Farm kids are not the only ones going to 4-H clubs anymore.
The U of M Future Leaders 4-H Club is a group where students can learn practical skills including leadership, finance, public speaking and holding formal meetings.
U of M’s 4-H club started in 2012, but these clubs have a much longer history. In Canada, 4-H clubs began over 100 years ago in Roland, Man., teaching rural children practical skills like sewing, woodworking and cooking.
It has since expanded internationally, evolving to teach members practical skills for today.
Brittany Pankiw is the director of communications external of the U of M’s 4-H Club.
This marks Pankiw’s third year with the U of M’s 4-H club, but growing up she was also a member of her local chapter of 4-H in Morris, Man., for about seven years.
“We’re learning to do by doing, that’s the 4-H motto,” said Pankiw.
The club makes sure their members get opportunities to practice diverse skills, hosting workshops and participating in a public speaking competition.

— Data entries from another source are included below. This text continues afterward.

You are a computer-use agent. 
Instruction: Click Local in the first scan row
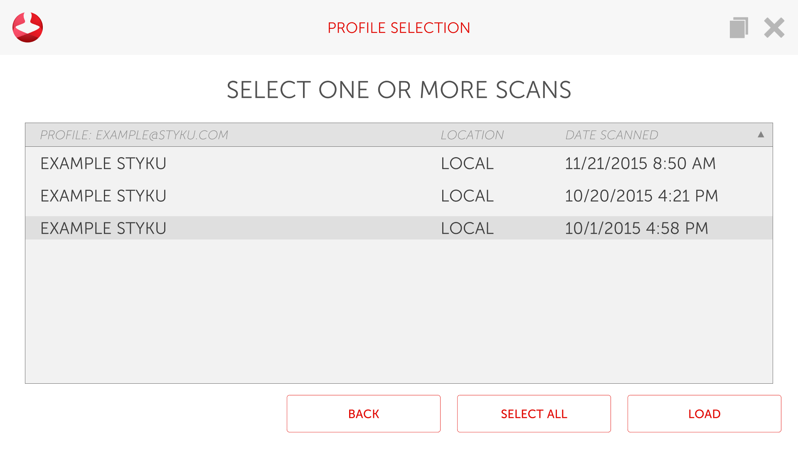pyautogui.click(x=467, y=163)
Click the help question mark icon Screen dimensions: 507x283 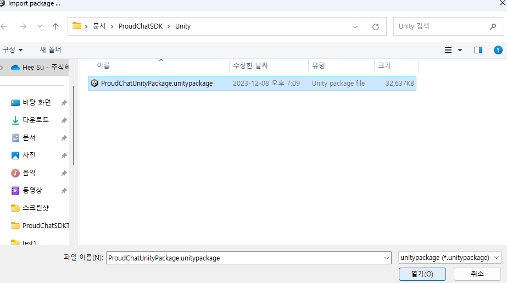[x=498, y=50]
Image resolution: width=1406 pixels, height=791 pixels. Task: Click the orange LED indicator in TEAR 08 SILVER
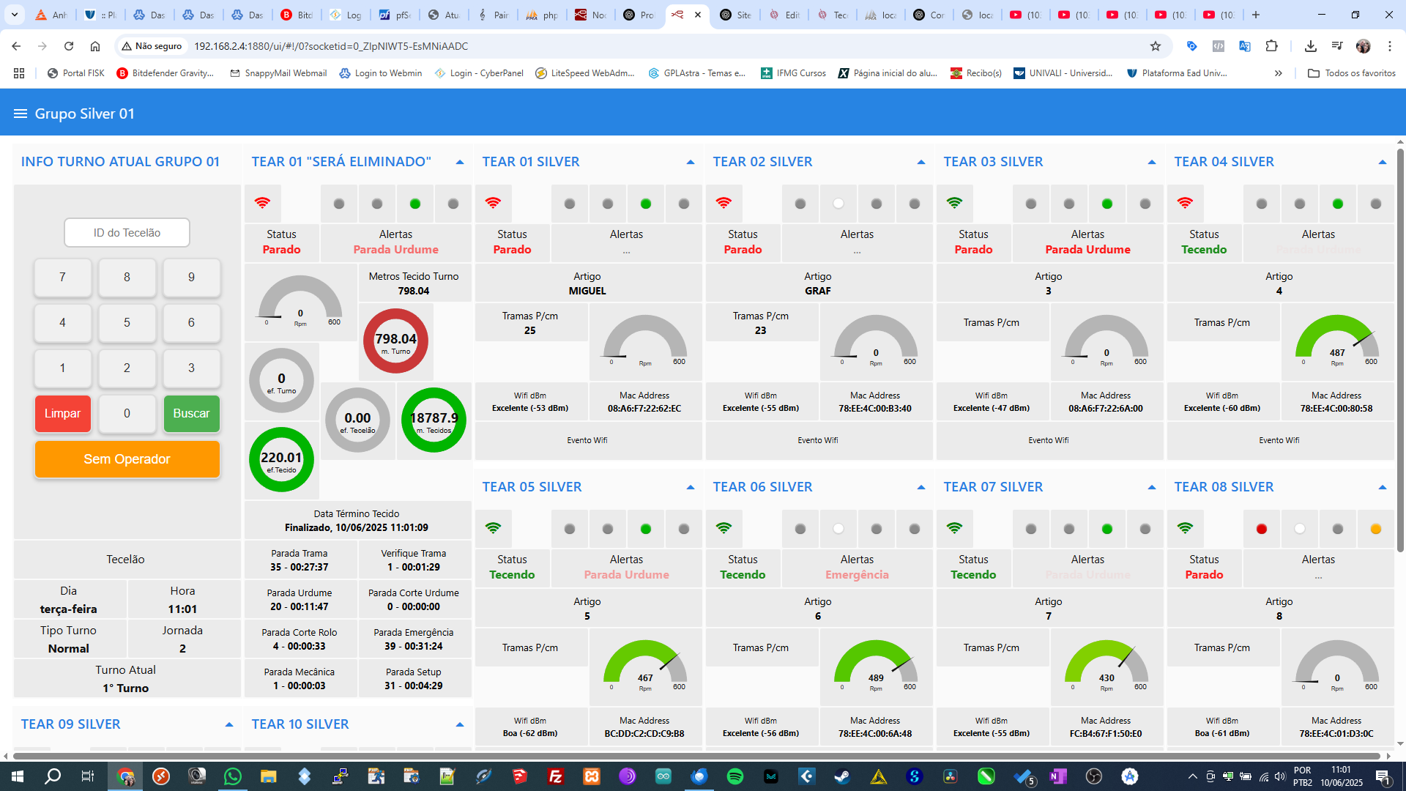1375,529
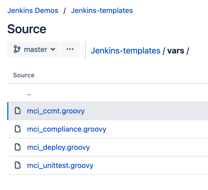Click the Source page heading
Screen dimensions: 208x190
click(x=27, y=29)
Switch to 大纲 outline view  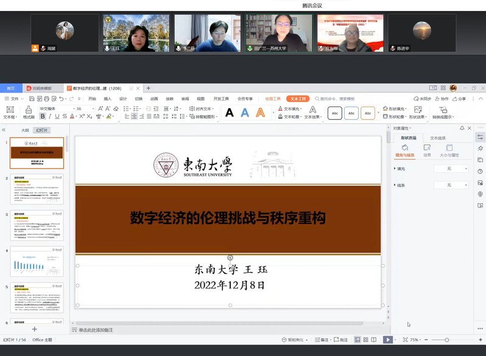pyautogui.click(x=25, y=130)
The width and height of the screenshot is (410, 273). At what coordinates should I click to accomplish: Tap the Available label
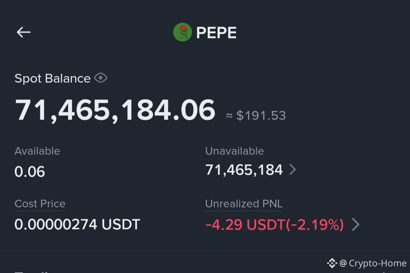37,151
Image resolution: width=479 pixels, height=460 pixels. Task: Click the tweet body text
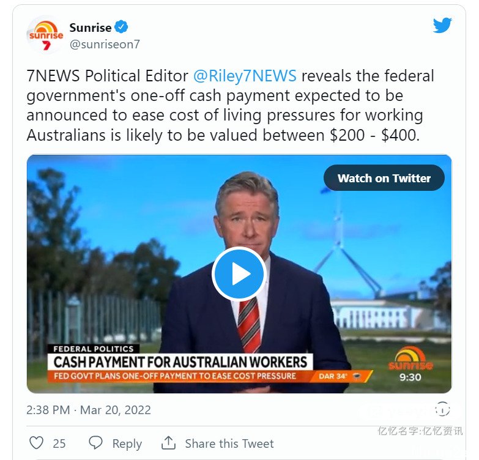coord(230,105)
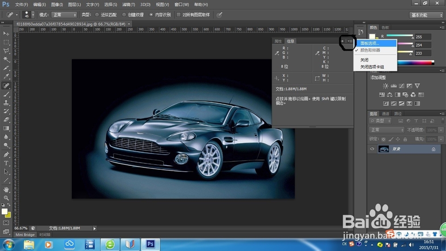Select the Magic Wand tool
This screenshot has height=251, width=446.
[x=6, y=59]
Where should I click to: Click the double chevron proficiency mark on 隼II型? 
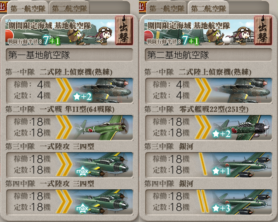tap(64, 127)
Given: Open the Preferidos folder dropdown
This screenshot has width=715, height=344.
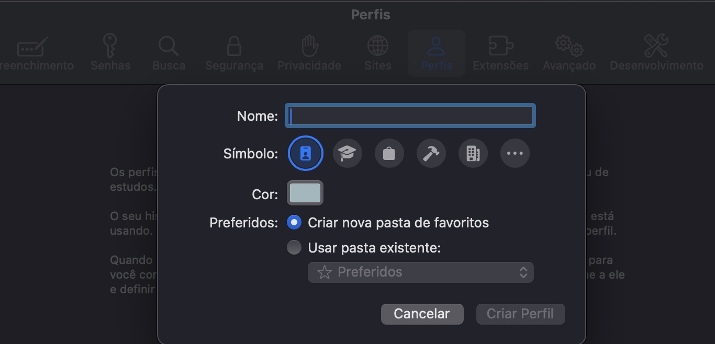Looking at the screenshot, I should click(420, 272).
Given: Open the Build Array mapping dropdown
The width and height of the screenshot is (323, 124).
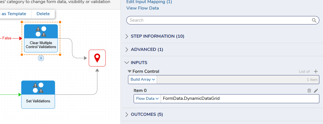Looking at the screenshot, I should tap(143, 80).
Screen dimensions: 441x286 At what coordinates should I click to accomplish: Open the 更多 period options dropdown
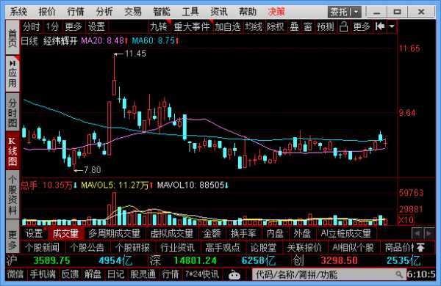point(74,27)
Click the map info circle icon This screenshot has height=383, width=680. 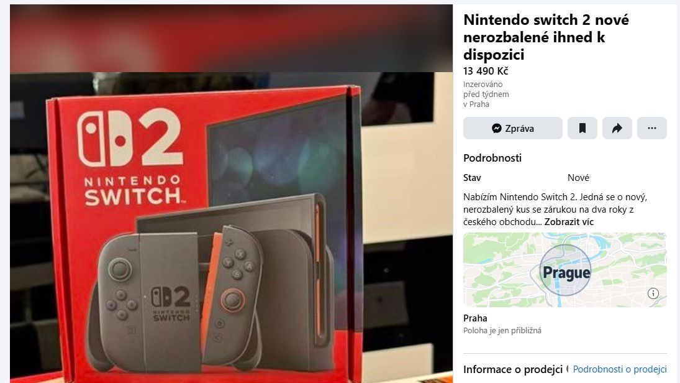tap(653, 293)
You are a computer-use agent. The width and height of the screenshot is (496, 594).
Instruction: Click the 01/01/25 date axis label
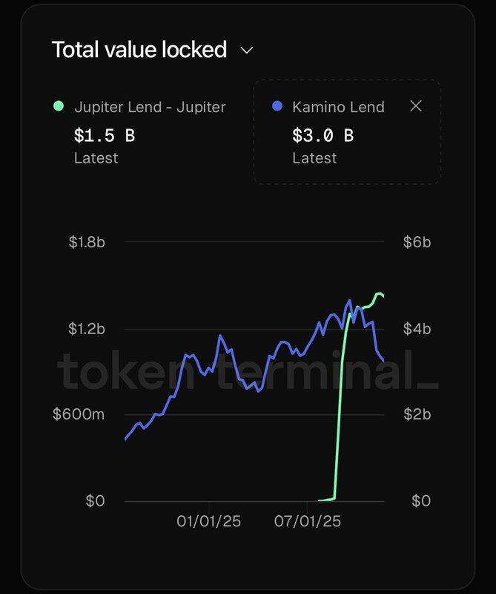click(208, 521)
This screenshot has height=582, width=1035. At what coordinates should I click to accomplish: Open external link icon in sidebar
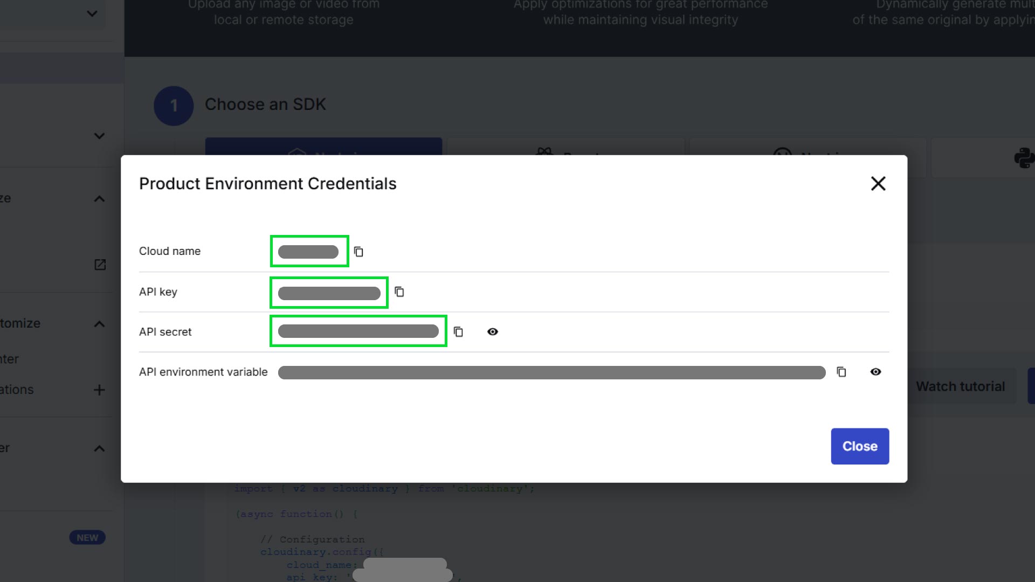click(x=100, y=265)
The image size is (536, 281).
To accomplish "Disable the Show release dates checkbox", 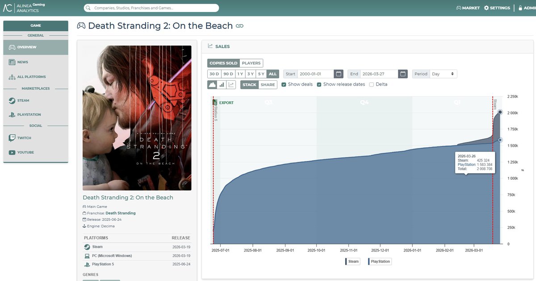I will click(319, 84).
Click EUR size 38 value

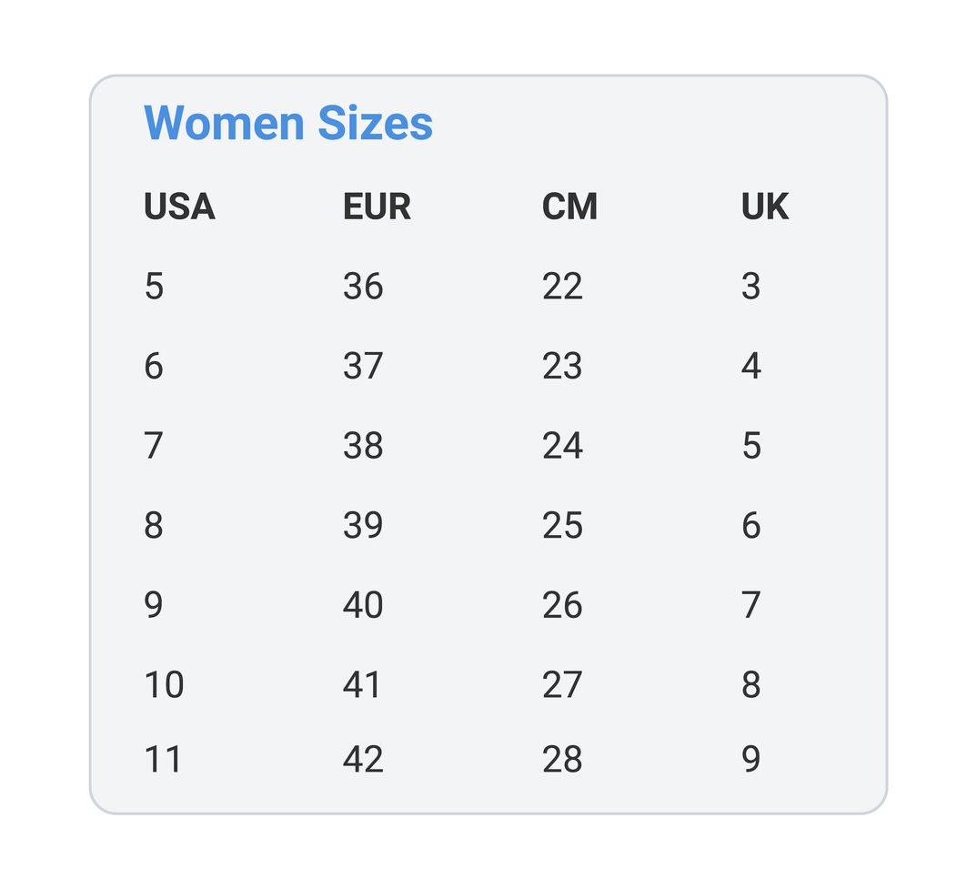pos(363,446)
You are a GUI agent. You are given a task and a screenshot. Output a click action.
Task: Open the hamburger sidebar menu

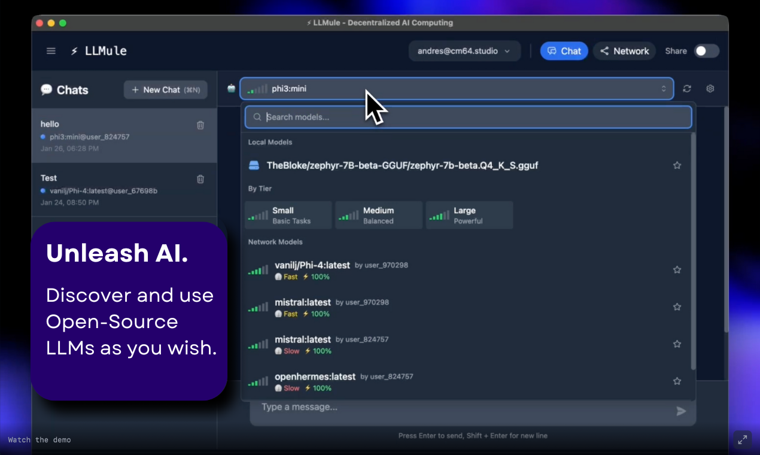coord(51,51)
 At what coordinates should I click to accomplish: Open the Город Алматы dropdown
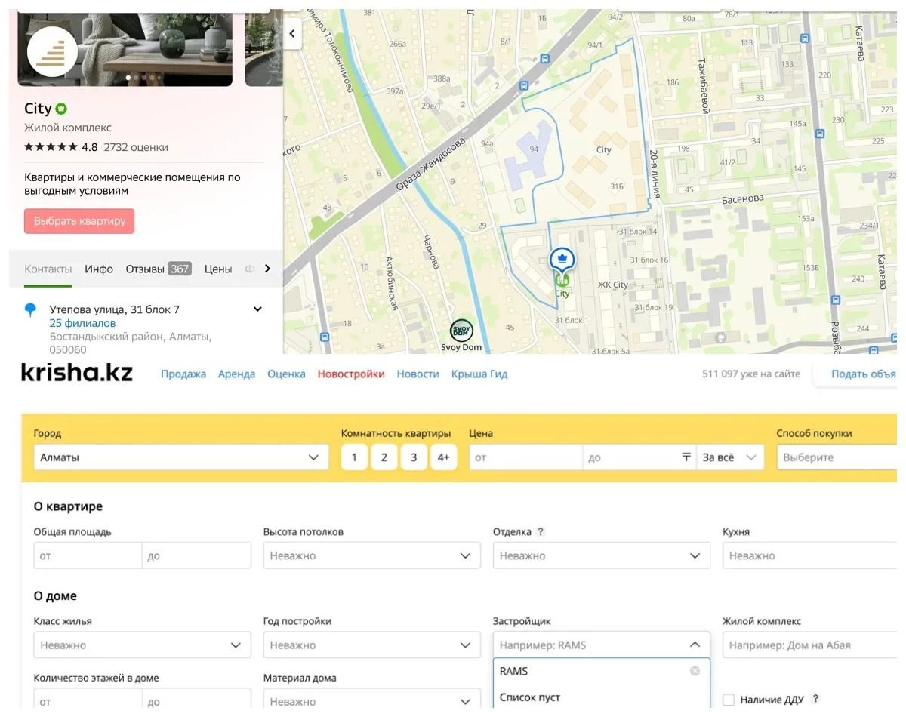pos(181,457)
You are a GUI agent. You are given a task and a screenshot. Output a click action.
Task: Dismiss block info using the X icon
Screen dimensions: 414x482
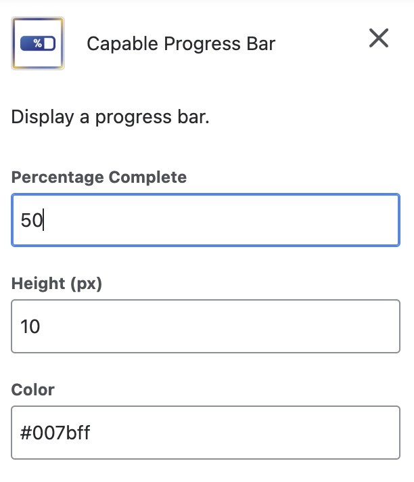(x=379, y=39)
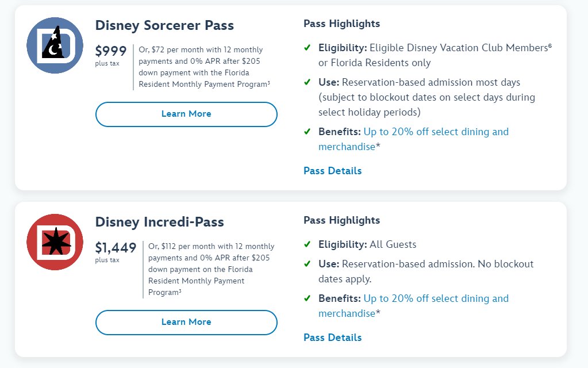588x368 pixels.
Task: Click the Incredi-Pass Benefits green checkmark
Action: click(x=308, y=298)

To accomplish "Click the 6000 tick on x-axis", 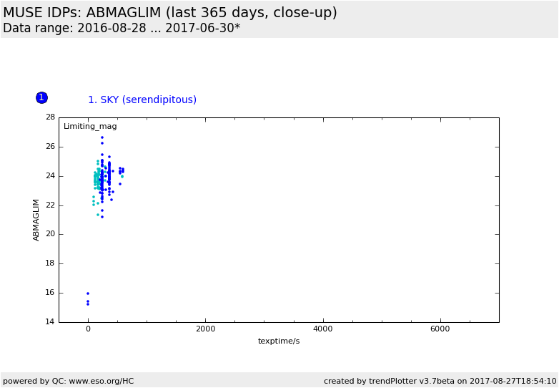I will 440,329.
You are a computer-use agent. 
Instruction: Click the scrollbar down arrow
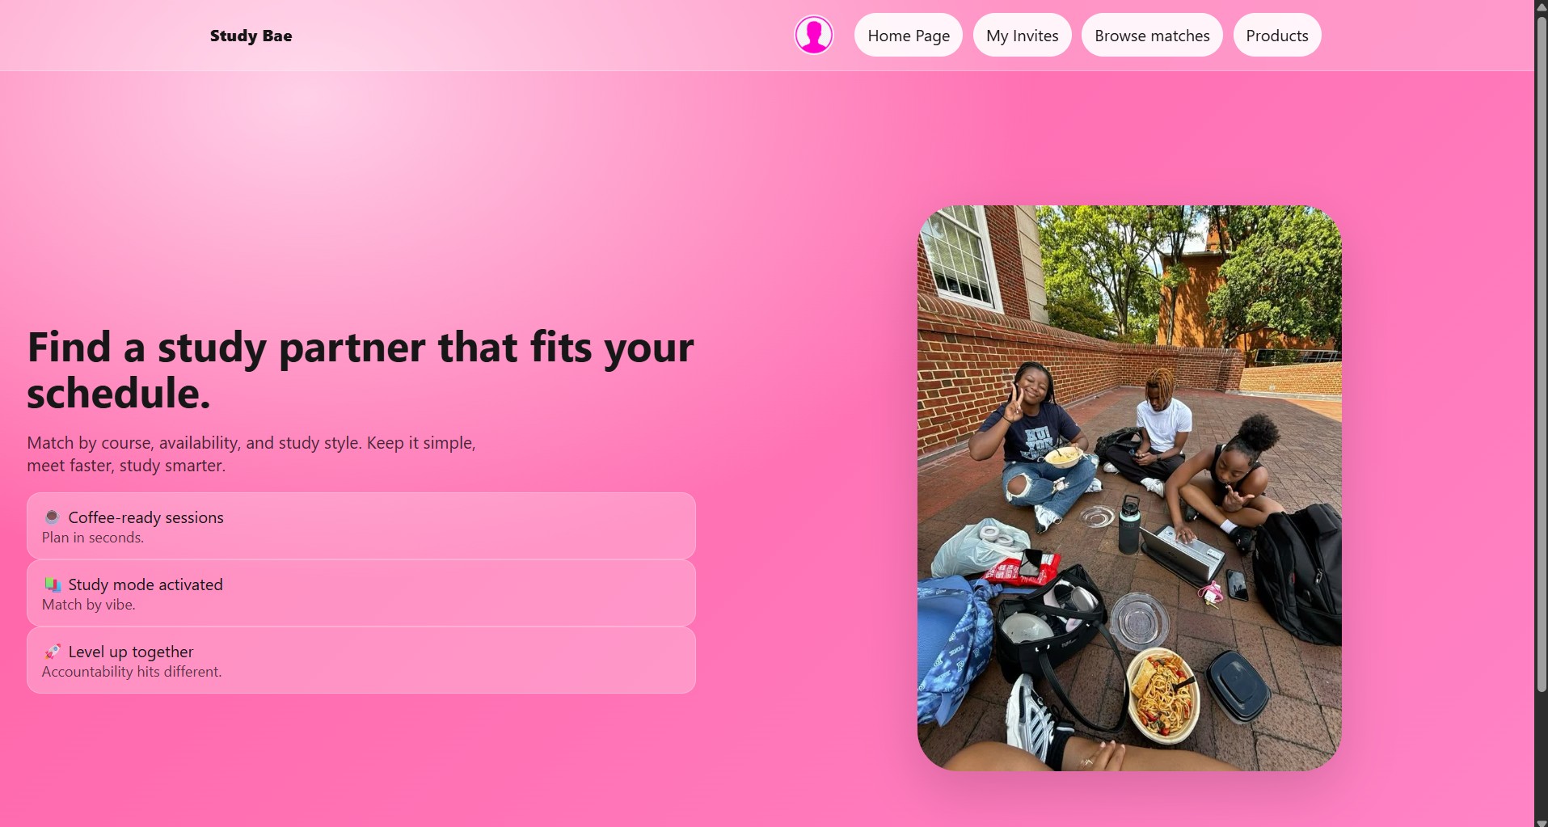coord(1541,821)
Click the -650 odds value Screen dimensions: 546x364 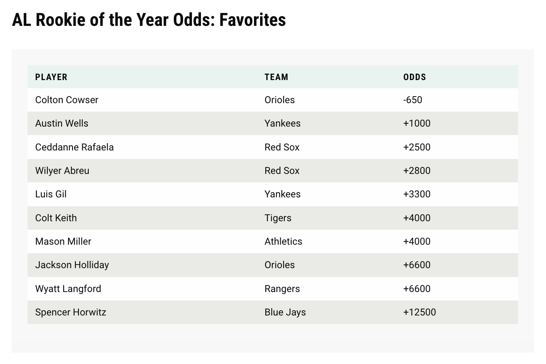click(x=413, y=100)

“What we do is find qualities of ourselves that we want to improve that would make us better leaders,” she said.
Fifteen hours of participation qualifies students for a full year as a 4-H member along with participation in the club’s public speaking event. It is a good thing to have on your resumé, according to Pankiw.
“Especially within the agriculture industry, saying that you’ve been a part of 4-H is a huge thing just because 4-H is so deeply rooted in agriculture, but other faculties are starting to realize ‘Well this person has really good public speaking skills, they know how to run a meeting,’ and stuff like that,” said Pankiw.
The age range for 4-H clubs has recently expanded from ages 6 to 18 to 6 to 23.
Once members “graduate” from their clubs, they often become leaders in their home clubs.
The U of M’s 4-H club is open to students of all ages, but students over the age of 23 will typically be classified as a leader.
“We’re one of the only adult clubs in all of Canada,” said Pankiw.
The club hosted its first social, the Clover Leaf Social, in March.
“Our goal was to raise money towards helping the 4-H endowment fund, which provides scholarships for students in 4-H, and then also for Winnipeg Harvest,” said Pankiw.
The social raised a total of $2,000, which was split evenly between Winnipeg Harvest and 4-H.
The club also holds bake sales through the school year to raise funds.
Pankiw said the club’s main goal right now is to recruit new members.
“We’ve all been in 4-H for a while, so we’re trying to get new ideas,” said Pankiw. “We’re working also on getting funding from the faculty of agriculture to do more professional workshops, so really focusing on how to run a meeting and how to be that future leader that we want to be,” said Pankiw.
The club will be holding an info meeting for new students Sept. 25 in 130 Agriculture Building.